The fact of the matter is that this is the uncomfortable truth:

A large cloud bill doesn’t mean someone failed. It often means they succeeded—at scale.

In reality, many of the companies behind these so-called “eye-watering” infrastructure bills are running complex, latency-sensitive, globally distributed platforms. Their cloud usage isn’t the result of reckless provisioning or a forgotten S3 bucket; it’s the direct consequence of intentional architecture aligned with business outcomes.

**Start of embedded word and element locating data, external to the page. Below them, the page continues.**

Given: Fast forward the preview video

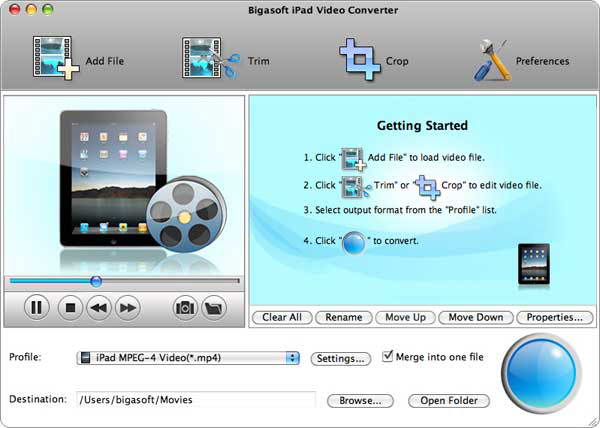Looking at the screenshot, I should point(128,307).
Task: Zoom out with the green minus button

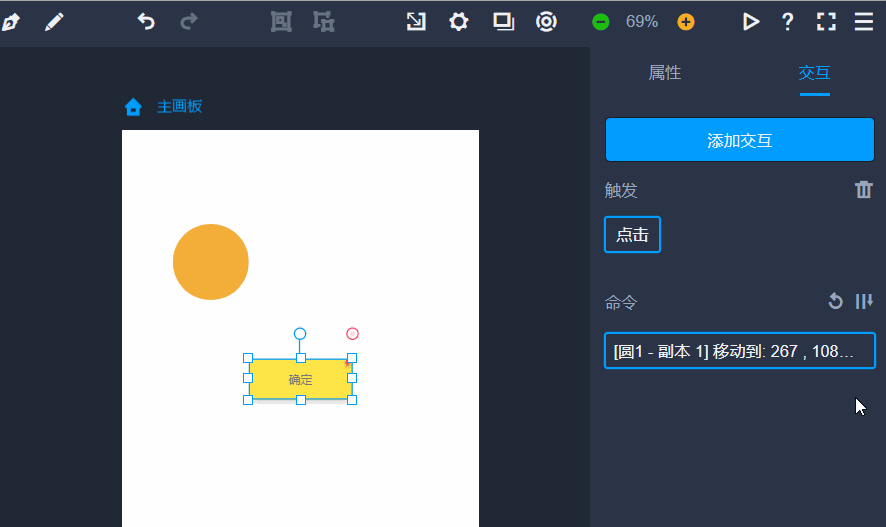Action: coord(600,22)
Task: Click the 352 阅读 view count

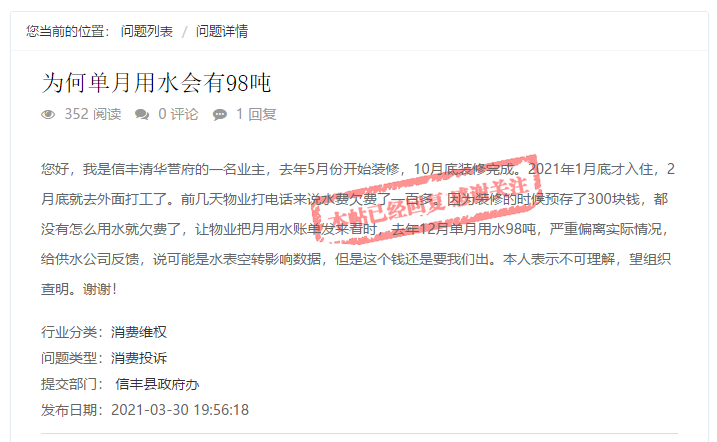Action: (93, 114)
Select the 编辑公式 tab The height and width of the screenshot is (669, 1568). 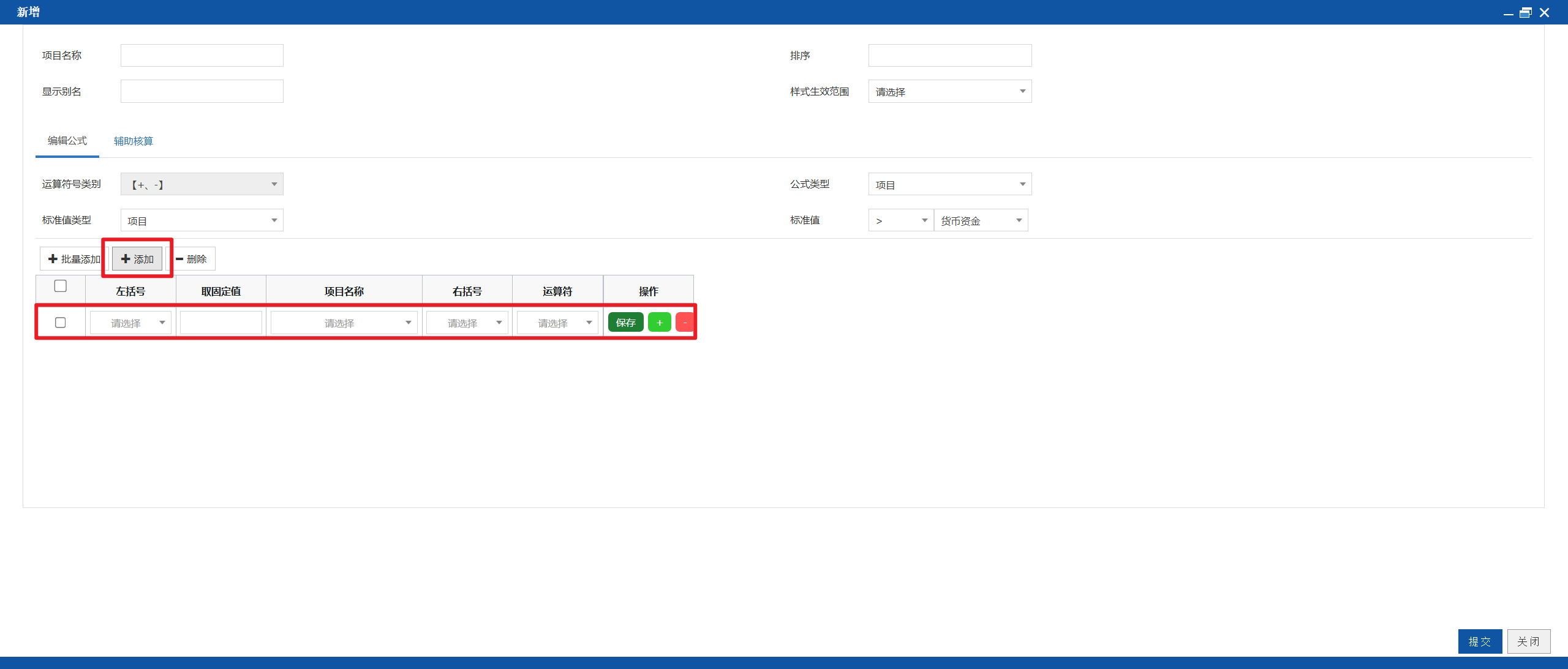pos(67,141)
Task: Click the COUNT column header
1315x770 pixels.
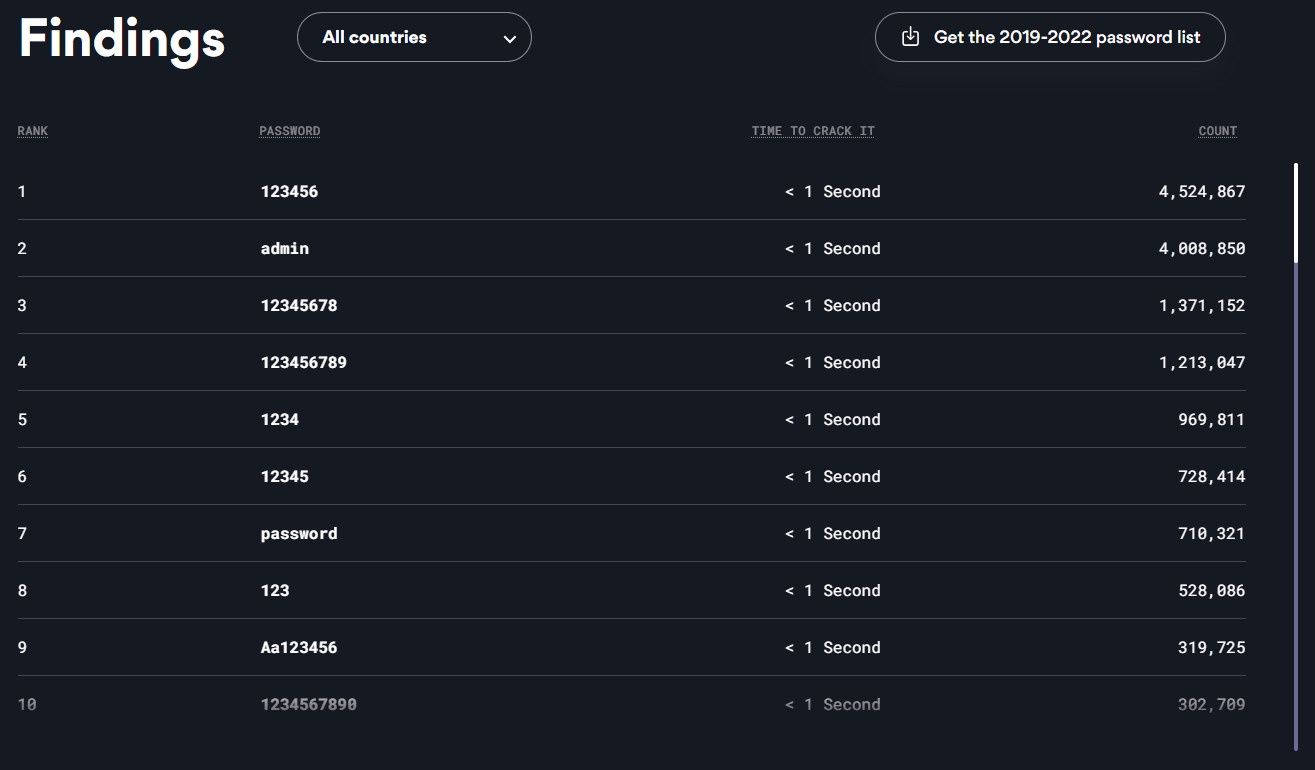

In this article, we’ll take a closer look at anonymized real-world scenarios, companies with workloads that justify $100M+ annual cloud spend. We’ll dissect what those numbers really mean through the lens of:

  • Performance requirements and architectural trade-offs

  • Network design complexity and operational reality

  • Cost structures and margin targets

  • FinOps principles and optimization techniques

We’ll also highlight where things go wrong, like when large cloud bills are the result of waste or poor design, and why that distinction matters more than ever in today’s economic climate.

This isn’t about defending high cloud bills blindly. It’s about giving you the tools to read those numbers intelligently, contextually, and with the technical and economic nuance they deserve.

2. Case #1 – A Real-Time Collaboration SaaS ($120M/year Cloud Spend)

Let’s start with a redacted case study: a design-focused, browser-based collaboration platform used by millions of designers, developers, and product teams worldwide. You know the type: real-time cursor sharing, asset libraries, commenting, multi-user whiteboarding.

At the peak of its growth, this company reached:

  • 15 million+ monthly active users

  • Global presence with users in over 100 countries

  • Hundreds of thousands of concurrent sessions, often from users collaborating across continents in near real-time

Their AWS bill? Over $120 million annually, or roughly $330,000/day.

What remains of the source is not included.